= Records from a pointing dataset =
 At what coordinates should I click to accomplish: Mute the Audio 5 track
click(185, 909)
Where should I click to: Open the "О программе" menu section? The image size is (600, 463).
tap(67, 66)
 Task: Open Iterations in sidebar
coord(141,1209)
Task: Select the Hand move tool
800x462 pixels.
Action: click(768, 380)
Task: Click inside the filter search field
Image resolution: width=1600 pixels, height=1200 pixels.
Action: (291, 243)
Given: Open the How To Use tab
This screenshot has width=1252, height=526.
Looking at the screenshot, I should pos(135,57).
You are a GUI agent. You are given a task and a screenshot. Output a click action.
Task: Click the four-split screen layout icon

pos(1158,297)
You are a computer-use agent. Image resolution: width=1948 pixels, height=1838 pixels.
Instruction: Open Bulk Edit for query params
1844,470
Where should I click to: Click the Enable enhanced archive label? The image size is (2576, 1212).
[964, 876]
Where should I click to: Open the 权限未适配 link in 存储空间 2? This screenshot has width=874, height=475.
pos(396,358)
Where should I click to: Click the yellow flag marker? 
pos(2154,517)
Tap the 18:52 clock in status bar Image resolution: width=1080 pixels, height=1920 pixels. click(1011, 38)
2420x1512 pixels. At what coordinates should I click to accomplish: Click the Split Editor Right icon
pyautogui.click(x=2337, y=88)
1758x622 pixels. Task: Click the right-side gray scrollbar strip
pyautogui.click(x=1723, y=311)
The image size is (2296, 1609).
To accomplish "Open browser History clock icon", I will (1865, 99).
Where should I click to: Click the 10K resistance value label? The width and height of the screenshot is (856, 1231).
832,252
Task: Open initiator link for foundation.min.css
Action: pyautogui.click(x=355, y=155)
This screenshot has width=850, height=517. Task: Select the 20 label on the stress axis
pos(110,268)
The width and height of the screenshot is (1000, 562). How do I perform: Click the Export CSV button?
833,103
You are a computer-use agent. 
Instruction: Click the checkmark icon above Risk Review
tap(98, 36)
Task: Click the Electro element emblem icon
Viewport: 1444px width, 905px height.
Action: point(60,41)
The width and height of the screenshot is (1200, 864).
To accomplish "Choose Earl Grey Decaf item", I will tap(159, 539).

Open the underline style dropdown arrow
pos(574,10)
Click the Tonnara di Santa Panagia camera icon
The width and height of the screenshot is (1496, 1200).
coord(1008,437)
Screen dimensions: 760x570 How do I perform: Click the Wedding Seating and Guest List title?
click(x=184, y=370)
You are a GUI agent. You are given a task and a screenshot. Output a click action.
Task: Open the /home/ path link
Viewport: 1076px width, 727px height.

= Stated exercise =
Reproduce every line of the material above word for word, keeping the original order.

= Right answer =
 At what coordinates should I click to accomplish: Mute the Audio 5 track
click(185, 909)
Where should I click to: Open the "О программе" menu section? The image size is (600, 463).
tap(67, 66)
 Task: Open Iterations in sidebar
coord(141,1209)
Task: Select the Hand move tool
800x462 pixels.
Action: click(768, 380)
Task: Click inside the filter search field
Image resolution: width=1600 pixels, height=1200 pixels.
Action: (291, 243)
Given: Open the How To Use tab
This screenshot has width=1252, height=526.
Looking at the screenshot, I should pos(135,57).
You are a GUI agent. You are given a task and a screenshot. Output a click action.
Task: Click the four-split screen layout icon

pos(1158,297)
You are a computer-use agent. Image resolution: width=1948 pixels, height=1838 pixels.
Instruction: Open Bulk Edit for query params
1844,470
Where should I click to: Click the Enable enhanced archive label? The image size is (2576, 1212).
[964, 876]
Where should I click to: Open the 权限未适配 link in 存储空间 2? This screenshot has width=874, height=475.
pos(396,358)
Where should I click to: Click the yellow flag marker? 
pos(2154,517)
Tap the 18:52 clock in status bar Image resolution: width=1080 pixels, height=1920 pixels. click(1011, 38)
2420x1512 pixels. At what coordinates should I click to accomplish: Click the Split Editor Right icon
pyautogui.click(x=2337, y=88)
1758x622 pixels. Task: Click the right-side gray scrollbar strip
pyautogui.click(x=1723, y=311)
The image size is (2296, 1609).
To accomplish "Open browser History clock icon", I will (1865, 99).
Where should I click to: Click the 10K resistance value label? The width and height of the screenshot is (856, 1231).
832,252
Task: Open initiator link for foundation.min.css
Action: pyautogui.click(x=355, y=155)
This screenshot has width=850, height=517. Task: Select the 20 label on the stress axis
pos(110,268)
The width and height of the screenshot is (1000, 562). How do I perform: Click the Export CSV button?
833,103
You are a computer-use agent. 
Instruction: Click the checkmark icon above Risk Review
tap(98, 36)
Task: Click the Electro element emblem icon
Viewport: 1444px width, 905px height.
Action: point(60,41)
The width and height of the screenshot is (1200, 864).
To accomplish "Choose Earl Grey Decaf item", I will tap(159, 539).

Open the underline style dropdown arrow
pos(574,10)
Click the Tonnara di Santa Panagia camera icon
The width and height of the screenshot is (1496, 1200).
coord(1008,437)
Screen dimensions: 760x570 How do I perform: Click the Wedding Seating and Guest List title?
click(x=184, y=370)
You are a GUI agent. You are given a task and a screenshot. Output a click action.
Task: Open the /home/ path link
Viewport: 1076px width, 727px height.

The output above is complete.